Now, if CPU core 1 changes the value of variable x, it needs to reflect this change in CPU core 2 due to cache coherence. As detailed in the cache coherence section, this reflection invalidates the entire cache line containing the variable x.
Conversely, if CPU core 2 updates the value of variable y, it must invalidate the cache line containing variable y in CPU core 1.
Do you see the issue? Each time a single variable is invalidated, the CPU must reflect this change across all cache lines from every CPU core containing the variable. But what if CPU core 2 only cares about the value of y and has no interest in variable x? Does it need to invalidate its cache unnecessarily?
You might wonder why it would cache a variable it doesn't care about. A good example of this could be if x and y are the head and tail pointers of a single queue, thus, they are always stored together.
In the past, the Netflix team encountered the issue with False Sharing which has a huge impact in the performance of their app. You can read the detail at:
One solution for this is to add padding between data elements which we know for sure that they should be in the same cache line.
One solution to communicate between multiple threads is to utilize queues.
Most of the time, Queues use either linked-lists or arrays for the underlying storage of elements, and to avoid the catastrophic of exhausting memory, queues are commonly constrained in size.
Key Components:
-
Producers: Entities that add items to the queue. They produce data, tasks, or messages that need to be processed.
-
Consumers: Entities that take items out of the queue for processing. They consume and act on the data, tasks, or messages from the queue.
5. Problem with Queue
Queue usually has 2 pointers called head and tail. the producer(s) manipulate the tail, while consumer(s) manipulate the head. That leads to the write contention on those variable, to guarantee the integrity, the lock is generally used on those variables. And you already know how bad locks are.
Moreover, the head and tail generally occupy the same cache-line which might lead to the False Sharing problem as I mentioned in previous section.
In Java, there is another problem comes from the garbage collector. With queue backed by linked-list, the memory allocation for the new item, and the memory re-claimed for the processed items is a significant problems. Especially when the add/take operations are robust.
Okay, now go to the main part of this blog. :)) I hope that you won’t give up after the really long and “not really relevant” sections above. But believe me, all those components will be connected at this point.

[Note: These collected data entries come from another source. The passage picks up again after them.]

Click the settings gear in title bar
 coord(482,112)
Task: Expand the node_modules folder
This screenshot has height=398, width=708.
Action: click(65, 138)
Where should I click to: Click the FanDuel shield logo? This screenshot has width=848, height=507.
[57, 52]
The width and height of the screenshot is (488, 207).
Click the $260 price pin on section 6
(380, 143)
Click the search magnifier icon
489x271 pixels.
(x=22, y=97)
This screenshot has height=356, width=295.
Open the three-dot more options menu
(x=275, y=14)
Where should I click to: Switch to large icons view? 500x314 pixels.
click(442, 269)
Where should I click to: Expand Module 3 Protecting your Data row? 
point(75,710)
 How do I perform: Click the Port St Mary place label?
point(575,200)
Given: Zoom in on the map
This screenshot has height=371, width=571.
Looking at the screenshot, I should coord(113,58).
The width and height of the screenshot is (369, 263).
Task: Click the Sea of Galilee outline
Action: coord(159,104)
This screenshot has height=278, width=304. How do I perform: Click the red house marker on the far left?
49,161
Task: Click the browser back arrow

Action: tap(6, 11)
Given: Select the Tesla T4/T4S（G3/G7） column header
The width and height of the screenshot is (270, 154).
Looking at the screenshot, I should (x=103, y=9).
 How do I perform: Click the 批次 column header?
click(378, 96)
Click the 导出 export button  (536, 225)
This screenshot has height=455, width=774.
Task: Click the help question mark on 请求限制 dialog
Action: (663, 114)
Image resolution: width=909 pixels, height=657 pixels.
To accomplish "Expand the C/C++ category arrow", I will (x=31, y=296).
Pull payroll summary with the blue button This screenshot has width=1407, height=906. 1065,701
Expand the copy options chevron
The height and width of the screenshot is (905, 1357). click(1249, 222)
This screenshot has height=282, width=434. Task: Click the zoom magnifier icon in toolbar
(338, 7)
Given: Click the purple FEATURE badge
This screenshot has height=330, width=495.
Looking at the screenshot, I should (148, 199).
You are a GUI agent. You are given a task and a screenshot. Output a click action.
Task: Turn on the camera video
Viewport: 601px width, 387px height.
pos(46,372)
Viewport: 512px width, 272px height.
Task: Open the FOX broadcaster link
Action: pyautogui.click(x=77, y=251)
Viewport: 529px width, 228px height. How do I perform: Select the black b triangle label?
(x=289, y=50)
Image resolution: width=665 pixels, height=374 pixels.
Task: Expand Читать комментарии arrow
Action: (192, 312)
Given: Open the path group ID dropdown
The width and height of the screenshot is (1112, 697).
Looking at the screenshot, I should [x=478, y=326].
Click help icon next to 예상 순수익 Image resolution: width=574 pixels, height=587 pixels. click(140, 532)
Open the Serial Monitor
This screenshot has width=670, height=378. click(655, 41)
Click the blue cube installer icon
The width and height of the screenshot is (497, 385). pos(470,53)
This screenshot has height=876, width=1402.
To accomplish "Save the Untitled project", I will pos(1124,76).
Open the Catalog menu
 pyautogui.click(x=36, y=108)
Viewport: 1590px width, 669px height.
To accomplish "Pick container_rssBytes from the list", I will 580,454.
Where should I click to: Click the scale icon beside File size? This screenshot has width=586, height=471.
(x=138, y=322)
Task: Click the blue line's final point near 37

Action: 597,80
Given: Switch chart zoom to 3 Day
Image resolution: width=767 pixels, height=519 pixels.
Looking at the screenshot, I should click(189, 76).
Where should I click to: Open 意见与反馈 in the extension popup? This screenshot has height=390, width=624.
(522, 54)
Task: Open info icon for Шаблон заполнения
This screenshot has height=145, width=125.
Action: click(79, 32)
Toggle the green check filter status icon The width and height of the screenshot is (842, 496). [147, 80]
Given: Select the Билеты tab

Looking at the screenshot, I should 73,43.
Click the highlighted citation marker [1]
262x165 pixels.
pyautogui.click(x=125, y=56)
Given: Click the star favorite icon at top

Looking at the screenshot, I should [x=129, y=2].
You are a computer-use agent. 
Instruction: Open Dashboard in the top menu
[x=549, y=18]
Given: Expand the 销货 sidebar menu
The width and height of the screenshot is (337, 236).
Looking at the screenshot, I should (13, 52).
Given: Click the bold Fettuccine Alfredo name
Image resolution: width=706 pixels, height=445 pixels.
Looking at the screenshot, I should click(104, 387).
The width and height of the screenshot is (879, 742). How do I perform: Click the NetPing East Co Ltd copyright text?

We’ve talked a lot about the problem of concurrency, shared memory and queues. So how does LMAX Disruptor resolve them.
Here is the overview of LMAX Disruptor
Let’s break down the components of Disruptor
This is where the events are stored.
Characteristic:
- Fixed-size circular array, the memory allocation is done right after we init the ring buffer
- Elements are overwritten from time to time (if we reach the end of the array, it will start off from the beginning, and the data in the first slot will be overwritten) → Garbage collector does not have to do anything, since the item is mutated inline, no item is added/removed
- The size of the ring buffer might vary, but it must be power of 2
- Sequence access: since it’s backed by an array, the elements are sequential accessed, which is much more faster than random access (queue backed by linked list), it’s also very caching friendly, since the elements might be in the same cache line.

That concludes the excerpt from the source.